▶ Document extract:
────
This is an exciting time for do-it-yourselfers.

Last October, Spectrum ran a feature article about Arduino. Here’s what we said.

Arduino is a low-cost microcontroller board that lets even a novice do really amazing things. You can connect an Arduino to all kinds of sensors, lights, motors, and other devices and use easy-to-learn software to program how your creation will behave. You can build an interactive display or a mobile robot and then share your design with the world....

Arduino has spawned an international do-it-yourself revolution in electronics. You can buy an Arduino board for just about US $30 or build your own from scratch: All hardware schematics and source code are available for free under public licenses. As a result, Arduino has become the most influential open-source hardware movement of its time.


Lightning is about to strike twice in the open-source hardware movement, with the release of Raspberry Pi. For $25, you can get the guts of an entire computer—a single board with a microprocessor, Wi-Fi, [Wi-Fi can be added through the USB port] and inputs for video, USB, and an SD card. Interest has been intense—the initial launch on February 29th briefly crashed the Raspberry Pi website, and people have been signing up as quickly as once every 6 seconds.

My guest today is the founder of Raspberry Pi, Eben Upton. He’s a chip architect at Broadcom, which also makes the chip that’s at the heart of the board. He joins us by phone from Cambridge, England.

Eben, welcome to the podcast.

Eben Upton: Hi there.

Steven Cherry: So, tell us about the Raspberry Pi and why does the world need it when we already have Arduino?

Eben Upton: OK. So the Raspberry Pi is this little credit-card-size computer; it’s designed for, as you say, low cost and a reasonable amount of performance, and it’s really just a Linux PC. So it’s a Linux PC with an ARM processor instead of the x86 processor that you’d find inside most Linux desktops. We think the reason the world needs this is primarily as a platform for children to learn to program on. We’ve experienced a steady decline in both the number and the range of skills of children programming computers, particularly people applying to study computer science and higher education. And this is really intended to fill that gap—you know, provide a platform, just as I in the 1980s had an 8-bit microcomputer. It’s designed to fill that gap.

Steven Cherry: Yeah. So, I gather from your own work teaching young computer science students, you’ve discovered that in many cases all they can do is program Web pages.

Eben Upton: Absolutely. So, I think we’ve had a reduction from, say, if you think about 1995, which was when I went to college, you could typically rely on an undergraduate having done a substantial amount of real programming, often quite a deep level of technical work on one or more platforms. Many of us could program in one or more assembly languages. And yeah, within 10 years of that point, we were getting to a point where your average applicant was maybe somebody who’d done, as you say, a little bit of Web design, maybe a little bit of Web programming—you know, we saw quite a bit of people who‘d maybe done some PHP but not that kind of deep technical understanding of how machines work.
────
▶ Recorded information:
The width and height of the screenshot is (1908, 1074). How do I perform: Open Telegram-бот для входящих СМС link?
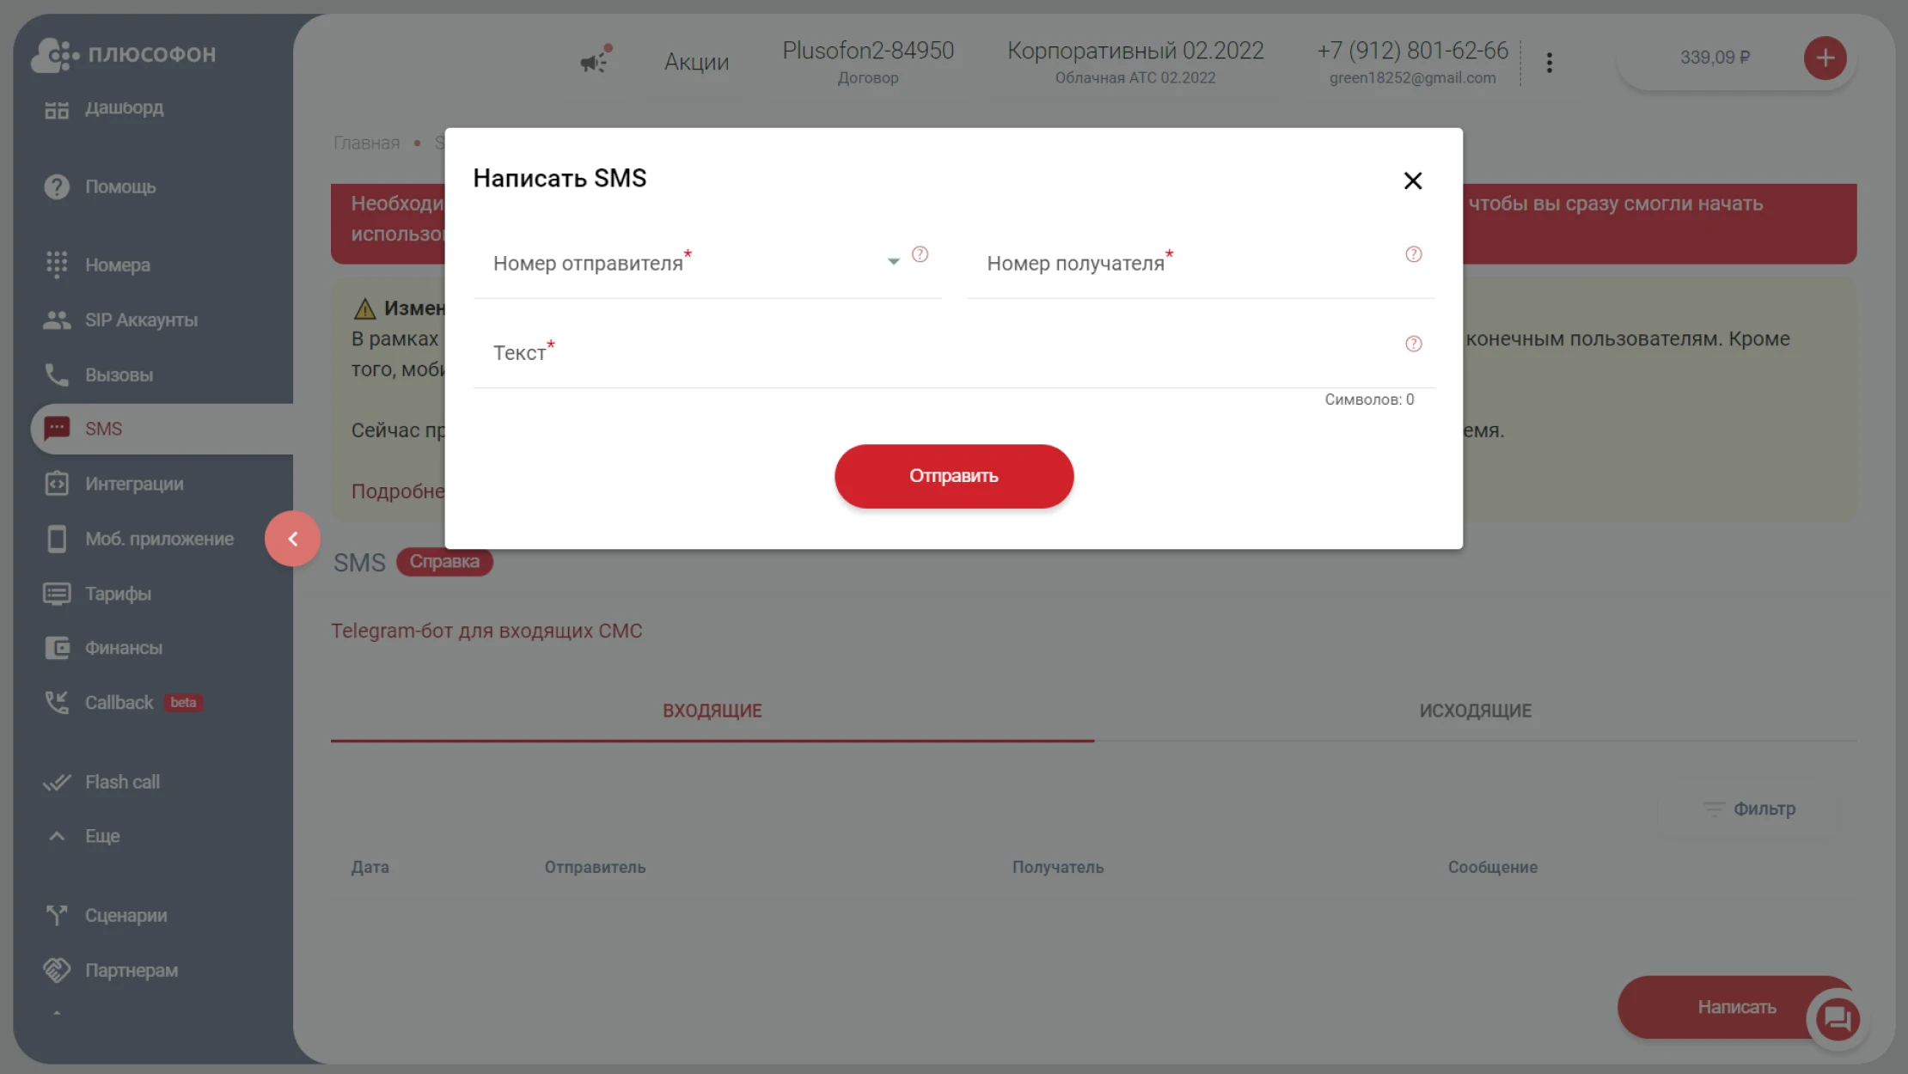click(486, 631)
────
▶ Problems and tasks:
1. In the Raspberry Pi interview, rewrite the passage between "Eben Upton: Hi" and "fill that gap.", inclusive, substituting "pocket-size" for "credit-card-size".
2. Summarize the Raspberry Pi interview in two sentences.
Use only the Raspberry Pi interview, not the data.

▶ Outputs:
1.
Eben Upton: Hi there.

Steven Cherry: So, tell us about the Raspberry Pi and why does the world need it when we already have Arduino?

Eben Upton: OK. So the Raspberry Pi is this little pocket-size computer; it’s designed for, as you say, low cost and a reasonable amount of performance, and it’s really just a Linux PC. So it’s a Linux PC with an ARM processor instead of the x86 processor that you’d find inside most Linux desktops. We think the reason the world needs this is primarily as a platform for children to learn to program on. We’ve experienced a steady decline in both the number and the range of skills of children programming computers, particularly people applying to study computer science and higher education. And this is really intended to fill that gap—you know, provide a platform, just as I in the 1980s had an 8-bit microcomputer. It’s designed to fill that gap.

2. Following Arduino's success in open-source hardware, Raspberry Pi offers a $25, credit-card-size Linux computer with an ARM processor, and interest was so intense that its launch briefly crashed the Raspberry Pi website. Its founder, Eben Upton, says it is meant mainly as a platform for children to learn programming, because he has seen a decline in the number and skills of children programming, with many computer science applicants having done only a little Web design or Web programming.